Ação de atravessadores é investigada na Saúde, em Anápolis

A ação de atravessadores, ou seja, pessoas que se passam por intermediários para a realização de atendimentos públicos prometendo facilidades, na saúde municipal de Anápolis, a 60 km de Goiânia, virou caso de polícia após denúncias do poder público municipal. Os intermediários são conhecidos por ‘vender’ facilidades no atendimento de serviços públicos, como a aposentadoria e auxílios do Instituto Nacional do Seguro Social (INSS), mas também atuam, principalmente, nos regimes do Sistema Único de Saúde (SUS).

De acordo com o prefeito de Anápolis, Roberto Naves, as ocorrências não são novas e diversos casos já foram observados. “Essa é a ponta do iceberg, o primeiro caso concreto que temos de várias especulações. Assim que recebi a denúncia, encaminhei ao serviço de inteligência da Polícia Militar que iniciou a investigação”, disse.

Segundo o gestor, o caso foi relatado pelo filho de um paciente do interior do Estado que necessitava de um stent – aparelho utilizado em cirurgia cardíaca – para o qual foi cobrado, pelo atravessador, R$ 10 mil para a realização do procedimento. Após acionar ao serviço de inteligência da Polícia Militar, que interceptou a negociação, a Polícia Federal também foi notificada para qualquer tipo de auxílio.

Ainda segundo ele, o caso é grave e coloca em risco todo o atendimento público. Se for confirmada a participação de servidores públicos, processos administrativos serão abertos, o que resultara em demissões. “Toda denúncia, em qualquer área da administração será investigada”, declarou.

A principal mudança que levou à atual investigação é o processo de digitalização dos sistemas, o que acarretou em uma facilidade maior para encontrar problemas nas marcações e operações.  “Com a regulação funcionando efetivamente, todo e qualquer caso de tentativa de favorecimento será elucidado. Isso significa tratamento igualitário e justo com a população que não quer saber mais desse tipo de atitude”, finalizou.

Cartões

Outra a linha a ser investigada é a confecção de cartões do Sistema Único de Saúde (SUS). A incoerência está no fato de Anápolis possuir cerca de 800 mil cartões e aproximadamente 370 mil habitantes. Já estão em investigação as chamadas casas de passagem, que são residências alugadas por pessoas de outras cidades que buscam tratamento médico na cidade e têm a disposição o comprovante de endereço local para burlar o sistema.
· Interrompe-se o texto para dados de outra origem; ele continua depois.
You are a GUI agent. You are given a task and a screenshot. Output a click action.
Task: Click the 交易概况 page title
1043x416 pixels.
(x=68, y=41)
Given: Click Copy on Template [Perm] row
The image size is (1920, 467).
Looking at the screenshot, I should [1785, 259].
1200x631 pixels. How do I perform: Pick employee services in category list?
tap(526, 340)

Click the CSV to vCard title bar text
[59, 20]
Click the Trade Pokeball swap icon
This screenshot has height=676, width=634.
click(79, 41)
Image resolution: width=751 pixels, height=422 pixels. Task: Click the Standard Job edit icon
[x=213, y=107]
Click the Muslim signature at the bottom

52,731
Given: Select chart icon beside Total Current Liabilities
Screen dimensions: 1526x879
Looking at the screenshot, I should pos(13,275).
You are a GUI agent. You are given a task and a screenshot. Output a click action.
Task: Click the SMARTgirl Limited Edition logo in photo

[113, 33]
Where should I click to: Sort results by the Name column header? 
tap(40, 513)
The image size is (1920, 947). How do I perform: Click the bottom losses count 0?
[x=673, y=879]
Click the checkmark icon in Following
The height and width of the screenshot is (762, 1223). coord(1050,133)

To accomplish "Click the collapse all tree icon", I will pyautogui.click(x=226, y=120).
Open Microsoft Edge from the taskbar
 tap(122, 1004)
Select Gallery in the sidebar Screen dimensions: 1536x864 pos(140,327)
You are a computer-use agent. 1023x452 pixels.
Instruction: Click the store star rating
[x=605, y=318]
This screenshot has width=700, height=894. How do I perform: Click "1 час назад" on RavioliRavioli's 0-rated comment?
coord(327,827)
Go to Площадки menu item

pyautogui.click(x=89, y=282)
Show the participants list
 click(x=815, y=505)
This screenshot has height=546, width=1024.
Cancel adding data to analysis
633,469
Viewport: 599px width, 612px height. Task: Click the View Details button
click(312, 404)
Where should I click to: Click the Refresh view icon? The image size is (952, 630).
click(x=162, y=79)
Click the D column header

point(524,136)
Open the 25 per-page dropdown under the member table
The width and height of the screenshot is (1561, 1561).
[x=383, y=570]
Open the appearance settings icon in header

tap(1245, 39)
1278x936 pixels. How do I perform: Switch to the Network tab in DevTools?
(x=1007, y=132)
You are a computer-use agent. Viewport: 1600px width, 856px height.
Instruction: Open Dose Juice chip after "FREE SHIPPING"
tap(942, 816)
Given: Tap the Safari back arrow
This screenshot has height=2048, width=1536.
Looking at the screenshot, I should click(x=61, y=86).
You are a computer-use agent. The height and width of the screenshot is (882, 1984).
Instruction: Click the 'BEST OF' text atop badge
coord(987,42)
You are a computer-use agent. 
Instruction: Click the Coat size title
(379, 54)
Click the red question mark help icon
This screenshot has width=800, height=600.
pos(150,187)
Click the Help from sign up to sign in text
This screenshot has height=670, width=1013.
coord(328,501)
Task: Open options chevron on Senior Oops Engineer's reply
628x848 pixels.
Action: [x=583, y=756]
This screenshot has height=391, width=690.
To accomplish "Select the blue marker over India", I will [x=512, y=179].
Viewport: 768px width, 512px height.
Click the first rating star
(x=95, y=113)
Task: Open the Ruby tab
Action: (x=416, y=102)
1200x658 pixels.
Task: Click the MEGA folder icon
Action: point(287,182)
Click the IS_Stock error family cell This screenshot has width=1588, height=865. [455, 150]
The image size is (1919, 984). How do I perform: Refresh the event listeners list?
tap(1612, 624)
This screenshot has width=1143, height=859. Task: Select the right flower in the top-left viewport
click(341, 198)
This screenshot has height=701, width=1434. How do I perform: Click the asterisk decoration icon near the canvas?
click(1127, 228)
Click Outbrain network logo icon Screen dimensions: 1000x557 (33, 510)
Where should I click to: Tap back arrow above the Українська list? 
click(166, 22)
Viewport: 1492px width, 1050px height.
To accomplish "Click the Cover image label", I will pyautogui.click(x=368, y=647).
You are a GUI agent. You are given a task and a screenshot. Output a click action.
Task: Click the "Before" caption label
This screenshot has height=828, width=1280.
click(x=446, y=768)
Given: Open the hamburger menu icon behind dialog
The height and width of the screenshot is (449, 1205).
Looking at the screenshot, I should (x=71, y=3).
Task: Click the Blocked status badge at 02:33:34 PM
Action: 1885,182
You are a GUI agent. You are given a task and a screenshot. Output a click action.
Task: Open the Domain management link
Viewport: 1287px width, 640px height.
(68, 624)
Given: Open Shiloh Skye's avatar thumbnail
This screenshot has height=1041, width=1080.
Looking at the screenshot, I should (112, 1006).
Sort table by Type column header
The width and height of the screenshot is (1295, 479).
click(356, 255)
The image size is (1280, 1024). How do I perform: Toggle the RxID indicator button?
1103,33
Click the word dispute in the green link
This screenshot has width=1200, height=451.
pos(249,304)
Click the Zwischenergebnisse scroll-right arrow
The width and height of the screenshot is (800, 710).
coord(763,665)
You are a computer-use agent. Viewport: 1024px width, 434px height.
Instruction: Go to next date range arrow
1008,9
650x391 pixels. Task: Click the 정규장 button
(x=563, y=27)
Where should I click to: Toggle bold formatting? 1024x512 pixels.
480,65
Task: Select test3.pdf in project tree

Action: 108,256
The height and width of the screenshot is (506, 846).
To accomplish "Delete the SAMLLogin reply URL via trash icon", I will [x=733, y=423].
Segundo o secretário municipal de Saúde, Lucas Leite, a regulação já está atenta a esses casos e busca mais rigor na confecção destes cartões que são padronizados pelo Ministério da Saúde. “Outra medida é a redução e otimização de senhas da regulação que antes não tinham o controle devido”, ressaltou. Além dessa linha dura na confecção, a Prefeitura já selou parceria com a Receita Federal para cruzamento de dados que vão verificar se a pessoa reside ou não na cidade.

Reestruturação

A informatização do sistema de saúde faz parte do processo de reestruturação iniciado na rede municipal de Anápolis. Isso inclui a instalação de software para gerenciar e garantir a transparência de todas as informações que circulam em todas as esferas da saúde pública. O sistema, em fase de implantação, ainda prioriza o controle e abastecimento de medicamentos, regulação de consultas, exames e internações com a garantia de dados reais por meio do prontuário médico digital.